Lebanon is seeking a partial pullback by foreign troops in its territory as an opening gesture of good faith in talks aimed at a total withdrawal, authoritative government sources said today.

The pullback would precede any agreement with Israel on a security zone in southern Lebanon to protect Israel against cross-border attacks, according to the sources, who asked to remain anonymous.

President Amin Gemayel, just back from a trip to the United States, France and Italy, announced that he plans to visit several Arab countries soon that he said were "directly concerned" with Lebanon's future. He did not identify them, but they were expected to include Syria, Saudi Arabia and Iraq.

Gemayel briefed his Cabinet on the five-day tour that he completed yesterday, during which he repeatedly called for Israeli, Syrian and Palestinian troops to leave Lebanon.

A timetable for a partial, opening withdrawal is expected to be worked out through mediation by the United States and other, unidentified nations, Lebanese officials said. The next phase of talks here will begin this week with the arrival in Beirut of U.S. envoy Morris Draper.

It was unclear whether Gemayel had proposed the partial withdrawal of foreign forces in his talks in Washington.

"A pullback by both the Israelis and the Syrians would give the Lebanese government more authority and credibility in future discussions," an official said.

Two Beirut newspapers reported today that Lebanon wants an initial withdrawal completed by Nov. 22, the anniversary of its independence from France. The newspapers, An Nahar and L'Orient-Le Jour, said that the proposal provides for Israel to pull back by about nine miles while the Palestinians and possibly the Syrians would stage withdrawals in the eastern Bekaa Valley and in northern Lebanon.

Lebanon does not insist that Israel withdraw from the country before Syria, as some reports have suggested, government sources said.

"A mutual and simultaneous withdrawal may be the best, . . . saving face for everybody," an official said. He indicated, however, that the government views as particularly irritating the presence of Israeli troops on the outskirts of the capital.

"The presidential palace is under Israeli guns at Baabda," an eastern suburb of Beirut, he said.

Lebanon considers the key issue to be arranging the Israeli and Syrian pullbacks, because the Palestinians no longer are an independent force and would have to withdraw after losing the protection of the Syrians, Lebanese officials said.

Palestine Liberation Organization Chairman Yasser Arafat sent a letter to Gemayel saying that PLO guerrillas would not present a barrier to withdrawal of foreign forces from Lebanon, Beirut state radio reported. The letter suggested that the PLO would not allow Israel to use the presence of Palestinian guerrillas in Lebanon as an excuse for keeping Israeli troops there.

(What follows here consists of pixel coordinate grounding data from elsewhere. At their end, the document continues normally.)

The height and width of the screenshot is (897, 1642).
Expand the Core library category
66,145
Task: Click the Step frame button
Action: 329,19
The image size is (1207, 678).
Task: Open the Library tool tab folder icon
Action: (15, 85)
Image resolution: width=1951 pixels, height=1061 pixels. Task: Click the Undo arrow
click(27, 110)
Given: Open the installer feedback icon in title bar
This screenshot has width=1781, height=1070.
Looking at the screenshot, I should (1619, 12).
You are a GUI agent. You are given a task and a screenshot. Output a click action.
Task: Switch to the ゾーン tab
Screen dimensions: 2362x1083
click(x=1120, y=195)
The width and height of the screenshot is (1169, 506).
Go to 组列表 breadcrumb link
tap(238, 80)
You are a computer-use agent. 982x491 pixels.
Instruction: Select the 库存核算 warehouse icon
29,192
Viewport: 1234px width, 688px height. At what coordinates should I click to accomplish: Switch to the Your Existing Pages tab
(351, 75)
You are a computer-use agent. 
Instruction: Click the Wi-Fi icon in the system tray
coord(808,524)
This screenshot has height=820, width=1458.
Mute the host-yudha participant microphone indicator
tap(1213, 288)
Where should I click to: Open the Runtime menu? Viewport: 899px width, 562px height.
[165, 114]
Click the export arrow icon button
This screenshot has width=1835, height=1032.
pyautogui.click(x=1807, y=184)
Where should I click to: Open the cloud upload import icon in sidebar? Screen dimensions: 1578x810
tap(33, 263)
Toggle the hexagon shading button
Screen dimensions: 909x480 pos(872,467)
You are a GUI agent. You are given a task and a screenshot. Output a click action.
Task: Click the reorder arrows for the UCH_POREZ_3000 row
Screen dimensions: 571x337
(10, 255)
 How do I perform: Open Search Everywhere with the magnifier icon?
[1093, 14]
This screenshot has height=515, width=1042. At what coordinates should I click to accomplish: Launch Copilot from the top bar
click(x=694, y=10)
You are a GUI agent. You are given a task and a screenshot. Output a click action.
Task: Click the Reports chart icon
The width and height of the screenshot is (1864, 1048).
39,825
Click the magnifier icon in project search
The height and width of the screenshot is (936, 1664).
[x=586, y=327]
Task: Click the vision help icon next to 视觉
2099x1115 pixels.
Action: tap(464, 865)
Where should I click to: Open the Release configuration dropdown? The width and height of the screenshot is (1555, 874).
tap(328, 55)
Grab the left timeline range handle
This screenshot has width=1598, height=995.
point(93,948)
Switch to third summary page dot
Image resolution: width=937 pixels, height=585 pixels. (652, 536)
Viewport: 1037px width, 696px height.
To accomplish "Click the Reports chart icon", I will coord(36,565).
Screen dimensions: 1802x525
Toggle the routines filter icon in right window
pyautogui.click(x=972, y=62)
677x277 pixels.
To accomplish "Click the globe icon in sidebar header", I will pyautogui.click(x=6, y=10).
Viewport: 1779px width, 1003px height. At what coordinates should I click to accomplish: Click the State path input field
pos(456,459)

Gemayel's trip to the Arab states was expected to focus on finding reconstruction aid for Lebanon and future homes for the estimated 10,000 Palestinian guerrillas in eastern and northern Lebanon. In addition, Lebanon is using Arab states as mediators with PLO leaders now that they are dispersed to several Arab countries following their evacuation from Beirut, officials said.

"It is still too early to get the full facts on the situation in the Middle East and especially in Lebanon," Gemayel said in a message broadcast by the state radio. "We will get the full facts during a visit that we will make shortly to the Arab countries directly concerned with the Lebanese problem and with the issues linked to Lebanon's destiny."

One purpose of the trip, expected before the end of the year, will be to demonstrate that Lebanon remains part of the Arab world. Gemayel said that Lebanon would insist on maintaining its "independent Arab role within its regional context."

Lebanon is refusing to break with the Arab world, as Egypt did, and is resisting pressure from Israel to sign a peace treaty.

If not a peace treaty, Israel is demanding some type of formal arrangement to guarantee the future security of its northern border now that its invasion forces have cleared southern Lebanon of PLO guerrillas for the present.

Senior Lebanese officials have said that Lebanon accepts Israel's right to a safe border, and officials said that the government is considering several ways to ensure Israel's security.

Lebanese officials said no agreement on a deadline for withdrawal of foreign forces has been reached, although U.S. officials have said they are seeking a pullout by the end of the year. Draper reportedly plans to set up a joint Israeli-Lebanese committee to study security arrangements.

Gemayel sought commitments during his trip to expand the U.S.-French-Italian peace-keeping force from 3,800 to 30,000 soldiers. The expanded force would fan out into areas evacuated by Israeli, Syrian and Palestinian troops.